US 11,810,435 B2
System and method for audio event detection in surveillance systems
Asif Salekin, Charlottesville, VA (US); Zhe Feng, Mountain View, CA (US); and Shabnam Ghaffarzadegan, San Mateo, CA (US)
Assigned to Robert Bosch GmbH, Stuttgart (DE)
Appl. No. 16/976,462
Filed by Robert Bosch GmbH, Stuttgart (DE)
PCT Filed Feb. 20, 2019, PCT No. PCT/EP2019/054196
§ 371(c)(1), (2) Date Aug. 27, 2020,
PCT Pub. No. WO2019/166296, PCT Pub. Date Sep. 6, 2019.
Claims priority of provisional application 62/636,185, filed on Feb. 28, 2018.
Prior Publication US 2021/0005067 A1, Jan. 7, 2021
Int. Cl. G08B 13/16 (2006.01); G06F 16/683 (2019.01); G06N 3/049 (2023.01); G10L 15/26 (2006.01); G10L 25/30 (2013.01); G06N 3/045 (2023.01); G10L 15/16 (2006.01); G10L 25/51 (2013.01); G10L 25/78 (2013.01); G10L 25/81 (2013.01); G10L 25/84 (2013.01); G10L 15/08 (2006.01)

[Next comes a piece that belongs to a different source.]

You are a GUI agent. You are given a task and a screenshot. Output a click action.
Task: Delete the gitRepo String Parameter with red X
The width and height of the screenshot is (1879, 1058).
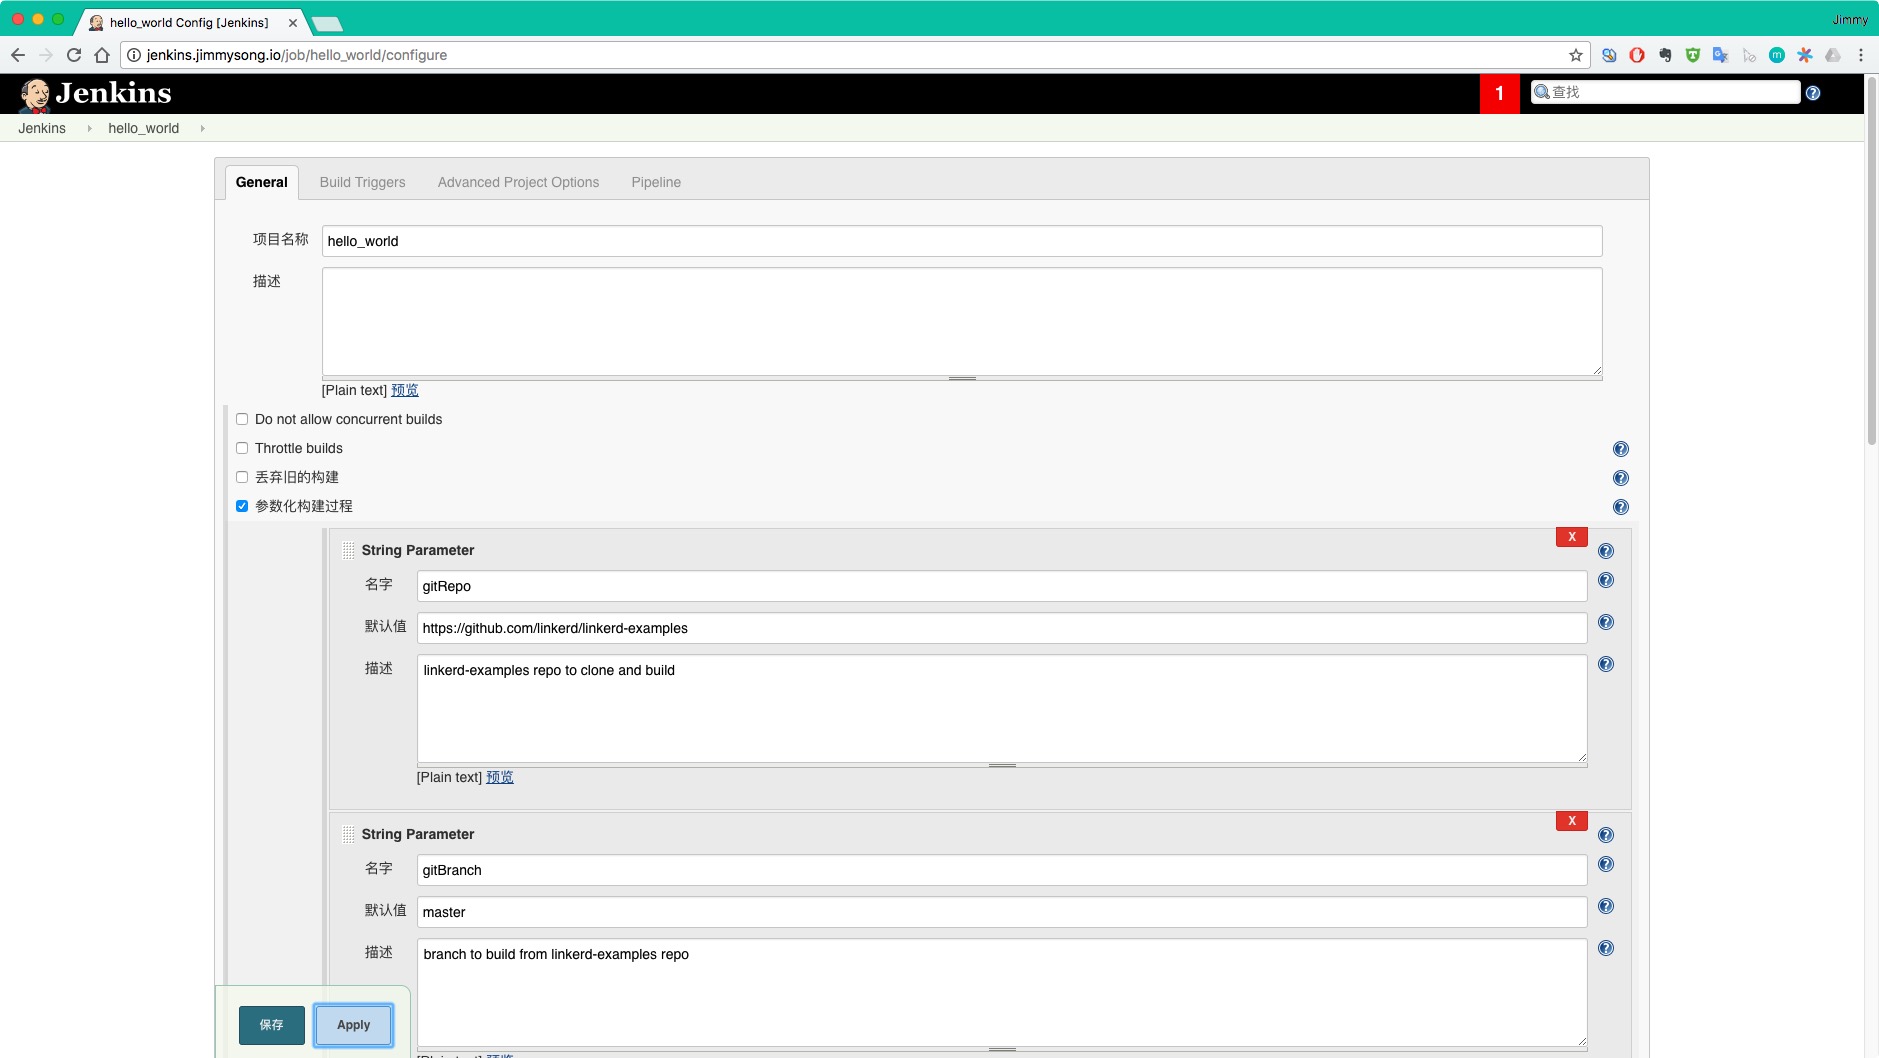pos(1571,537)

CPC G08B 13/1672 (2013.01) [G06F 16/683 (2019.01); G06N 3/045 (2023.01); G06N 3/049 (2013.01); G10L 15/16 (2013.01); G10L 15/26 (2013.01); G10L 25/30 (2013.01); G10L 25/51 (2013.01); G10L 25/78 (2013.01); G10L 25/81 (2013.01); G10L 25/84 (2013.01); G10L 2015/088 (2013.01)] 20 Claims
OG exemplary drawing
 
1. A method for detecting and localizing a target audio event in an audio clip, the method comprising:
receiving, with a processor, an audio clip;
determining, with the processor, a plurality of audio features based on the audio clip;
determining, with the processor, whether the target audio event is present in the audio clip using a first neural network based on the plurality of audio features;
determining, with the processor, in response to determining that the target audio event is present in the audio clip, a plurality of vectors based on (i) the plurality of audio features and (ii) the target audio event, the vectors in the plurality of vectors indicating a correlation between audio features in the plurality of audio features and the target audio event; and
determining, with the processor, a position in time of the target audio event within the audio clip using a second neural network based on the plurality of vectors.